- _PROBLEM DETAILS_
Return each record shown below exactly, with none omitted.

- _DATA SUPPLIED_
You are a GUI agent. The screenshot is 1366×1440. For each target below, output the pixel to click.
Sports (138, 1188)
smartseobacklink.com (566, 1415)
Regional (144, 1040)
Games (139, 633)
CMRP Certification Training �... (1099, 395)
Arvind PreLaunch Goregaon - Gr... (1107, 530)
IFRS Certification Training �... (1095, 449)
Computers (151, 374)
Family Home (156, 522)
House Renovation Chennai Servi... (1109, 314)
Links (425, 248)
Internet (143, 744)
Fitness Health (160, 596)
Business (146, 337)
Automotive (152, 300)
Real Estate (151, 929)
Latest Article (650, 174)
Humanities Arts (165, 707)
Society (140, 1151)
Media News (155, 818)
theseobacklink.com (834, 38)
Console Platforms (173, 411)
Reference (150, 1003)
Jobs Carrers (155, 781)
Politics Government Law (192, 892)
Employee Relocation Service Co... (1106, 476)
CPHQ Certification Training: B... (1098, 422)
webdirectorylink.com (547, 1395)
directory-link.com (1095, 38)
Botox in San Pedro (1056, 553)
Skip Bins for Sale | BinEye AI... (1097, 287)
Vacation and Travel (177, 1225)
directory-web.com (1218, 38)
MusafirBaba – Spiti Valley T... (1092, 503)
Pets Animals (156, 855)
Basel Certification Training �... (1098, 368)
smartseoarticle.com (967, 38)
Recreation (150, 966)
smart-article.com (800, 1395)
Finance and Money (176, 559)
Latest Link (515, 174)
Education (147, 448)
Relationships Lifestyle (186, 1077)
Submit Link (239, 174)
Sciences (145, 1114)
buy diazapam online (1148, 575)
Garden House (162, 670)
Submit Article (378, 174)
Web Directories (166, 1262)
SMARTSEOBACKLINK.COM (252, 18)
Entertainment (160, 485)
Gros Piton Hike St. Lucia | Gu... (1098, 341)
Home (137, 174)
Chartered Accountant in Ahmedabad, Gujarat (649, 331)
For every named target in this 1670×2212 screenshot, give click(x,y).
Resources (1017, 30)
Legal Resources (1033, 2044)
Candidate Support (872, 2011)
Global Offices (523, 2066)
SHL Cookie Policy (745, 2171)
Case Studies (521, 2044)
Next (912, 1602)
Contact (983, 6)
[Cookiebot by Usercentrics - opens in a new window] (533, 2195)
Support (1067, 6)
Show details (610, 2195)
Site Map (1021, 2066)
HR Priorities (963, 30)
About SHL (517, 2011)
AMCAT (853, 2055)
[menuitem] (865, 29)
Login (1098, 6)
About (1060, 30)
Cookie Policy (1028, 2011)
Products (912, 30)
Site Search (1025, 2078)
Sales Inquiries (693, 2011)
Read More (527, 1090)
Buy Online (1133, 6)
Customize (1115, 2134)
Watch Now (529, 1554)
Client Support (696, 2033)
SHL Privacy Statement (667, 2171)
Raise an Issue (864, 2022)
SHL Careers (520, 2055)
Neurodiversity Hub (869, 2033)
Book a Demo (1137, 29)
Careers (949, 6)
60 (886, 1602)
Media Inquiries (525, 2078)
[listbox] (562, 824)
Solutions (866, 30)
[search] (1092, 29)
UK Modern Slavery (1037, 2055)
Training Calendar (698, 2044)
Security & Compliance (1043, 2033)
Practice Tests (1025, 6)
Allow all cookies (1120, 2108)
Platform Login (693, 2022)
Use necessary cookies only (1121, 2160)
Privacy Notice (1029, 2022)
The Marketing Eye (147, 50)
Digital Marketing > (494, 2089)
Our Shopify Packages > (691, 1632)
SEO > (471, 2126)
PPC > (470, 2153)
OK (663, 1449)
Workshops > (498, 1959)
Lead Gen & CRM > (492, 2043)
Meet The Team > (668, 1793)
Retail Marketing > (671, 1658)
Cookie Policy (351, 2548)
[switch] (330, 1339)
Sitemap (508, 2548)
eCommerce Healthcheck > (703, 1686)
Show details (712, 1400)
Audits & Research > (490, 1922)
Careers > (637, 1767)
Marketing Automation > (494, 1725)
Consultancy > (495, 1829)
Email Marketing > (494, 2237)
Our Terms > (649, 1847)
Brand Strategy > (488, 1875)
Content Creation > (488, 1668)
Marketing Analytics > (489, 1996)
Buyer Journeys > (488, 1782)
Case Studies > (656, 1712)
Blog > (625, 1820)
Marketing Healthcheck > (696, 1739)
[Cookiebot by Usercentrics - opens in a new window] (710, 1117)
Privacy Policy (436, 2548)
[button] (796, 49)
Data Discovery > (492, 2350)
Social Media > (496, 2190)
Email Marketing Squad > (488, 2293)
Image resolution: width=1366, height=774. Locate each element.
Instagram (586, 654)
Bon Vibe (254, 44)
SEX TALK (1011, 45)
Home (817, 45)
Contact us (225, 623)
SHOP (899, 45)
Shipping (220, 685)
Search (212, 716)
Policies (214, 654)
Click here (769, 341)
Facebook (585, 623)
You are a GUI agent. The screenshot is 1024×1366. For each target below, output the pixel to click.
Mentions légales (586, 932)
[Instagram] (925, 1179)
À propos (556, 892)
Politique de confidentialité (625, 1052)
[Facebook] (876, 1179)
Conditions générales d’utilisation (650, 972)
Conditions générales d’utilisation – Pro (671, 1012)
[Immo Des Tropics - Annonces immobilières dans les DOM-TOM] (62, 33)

- _FINAL ANSWER_
You are a GUI agent. The screenshot is 1366×1440. For each target below, output the pixel to click.
Sports (138, 1188)
smartseobacklink.com (566, 1415)
Regional (144, 1040)
Games (139, 633)
CMRP Certification Training �... (1099, 395)
Arvind PreLaunch Goregaon - Gr... (1107, 530)
IFRS Certification Training �... (1095, 449)
Computers (151, 374)
Family Home (156, 522)
House Renovation Chennai Servi... (1109, 314)
Links (425, 248)
Internet (143, 744)
Fitness Health (160, 596)
Business (146, 337)
Automotive (152, 300)
Real Estate (151, 929)
Latest Article (650, 174)
Humanities Arts (165, 707)
Society (140, 1151)
Media News (155, 818)
theseobacklink.com (834, 38)
Console Platforms (173, 411)
Reference (150, 1003)
Jobs Carrers (155, 781)
Politics Government Law (192, 892)
Employee Relocation Service Co... (1106, 476)
CPHQ Certification Training: B... (1098, 422)
webdirectorylink.com (547, 1395)
directory-link.com (1095, 38)
Botox in San Pedro (1056, 553)
Skip Bins for Sale | BinEye AI... (1097, 287)
Vacation and Travel (177, 1225)
directory-web.com (1218, 38)
MusafirBaba – Spiti Valley T... (1092, 503)
Pets Animals (156, 855)
Basel Certification Training �... (1098, 368)
smartseoarticle.com (967, 38)
Recreation (150, 966)
smart-article.com (800, 1395)
Finance and Money (176, 559)
Latest Link (515, 174)
Education (147, 448)
Relationships Lifestyle (186, 1077)
Submit Link (239, 174)
Sciences (145, 1114)
buy diazapam online (1148, 575)
Garden House (162, 670)
Submit Article (378, 174)
Web Directories (166, 1262)
SMARTSEOBACKLINK.COM (252, 18)
Entertainment (160, 485)
Gros Piton Hike St. Lucia | Gu... (1098, 341)
Home (137, 174)
Chartered Accountant in Ahmedabad, Gujarat (649, 331)
For every named target in this 1670×2212 screenshot, give click(x,y).
Resources (1017, 30)
Legal Resources (1033, 2044)
Candidate Support (872, 2011)
Global Offices (523, 2066)
SHL Cookie Policy (745, 2171)
Case Studies (521, 2044)
Next (912, 1602)
Contact (983, 6)
[Cookiebot by Usercentrics - opens in a new window] (533, 2195)
Support (1067, 6)
Show details (610, 2195)
Site Map (1021, 2066)
HR Priorities (963, 30)
About SHL (517, 2011)
AMCAT (853, 2055)
[menuitem] (865, 29)
Login (1098, 6)
About (1060, 30)
Cookie Policy (1028, 2011)
Products (912, 30)
Site Search (1025, 2078)
Sales Inquiries (693, 2011)
Read More (527, 1090)
Buy Online (1133, 6)
Customize (1115, 2134)
Watch Now (529, 1554)
Client Support (696, 2033)
SHL Privacy Statement (667, 2171)
Raise an Issue (864, 2022)
SHL Careers (520, 2055)
Neurodiversity Hub (869, 2033)
Book a Demo (1137, 29)
Careers (949, 6)
60 (886, 1602)
Media Inquiries (525, 2078)
[listbox] (562, 824)
Solutions (866, 30)
[search] (1092, 29)
UK Modern Slavery (1037, 2055)
Training Calendar (698, 2044)
Security & Compliance (1043, 2033)
Practice Tests (1025, 6)
Allow all cookies (1120, 2108)
Platform Login (693, 2022)
Use necessary cookies only (1121, 2160)
Privacy Notice (1029, 2022)
The Marketing Eye (147, 50)
Digital Marketing > (494, 2089)
Our Shopify Packages > (691, 1632)
SEO > (471, 2126)
PPC > (470, 2153)
OK (663, 1449)
Workshops > (498, 1959)
Lead Gen & CRM > (492, 2043)
Meet The Team > (668, 1793)
Retail Marketing > (671, 1658)
Cookie Policy (351, 2548)
[switch] (330, 1339)
Sitemap (508, 2548)
eCommerce Healthcheck > (703, 1686)
Show details (712, 1400)
Audits & Research > (490, 1922)
Careers > (637, 1767)
Marketing Automation > (494, 1725)
Consultancy > (495, 1829)
Email Marketing > (494, 2237)
Our Terms > (649, 1847)
Brand Strategy > (488, 1875)
Content Creation > (488, 1668)
Marketing Analytics > (489, 1996)
Buyer Journeys > (488, 1782)
Case Studies > (656, 1712)
Blog > (625, 1820)
Marketing Healthcheck > (696, 1739)
[Cookiebot by Usercentrics - opens in a new window] (710, 1117)
Privacy Policy (436, 2548)
[button] (796, 49)
Data Discovery > (492, 2350)
Social Media > (496, 2190)
Email Marketing Squad > (488, 2293)
Image resolution: width=1366, height=774. Locate each element.
Instagram (586, 654)
Bon Vibe (254, 44)
SEX TALK (1011, 45)
Home (817, 45)
Contact us (225, 623)
SHOP (899, 45)
Shipping (220, 685)
Search (212, 716)
Policies (214, 654)
Click here (769, 341)
Facebook (585, 623)
You are a GUI agent. The screenshot is 1024×1366. For each target below, output the pixel to click.
Mentions légales (586, 932)
[Instagram] (925, 1179)
À propos (556, 892)
Politique de confidentialité (625, 1052)
[Facebook] (876, 1179)
Conditions générales d’utilisation (650, 972)
Conditions générales d’utilisation – Pro (671, 1012)
[Immo Des Tropics - Annonces immobilières dans les DOM-TOM] (62, 33)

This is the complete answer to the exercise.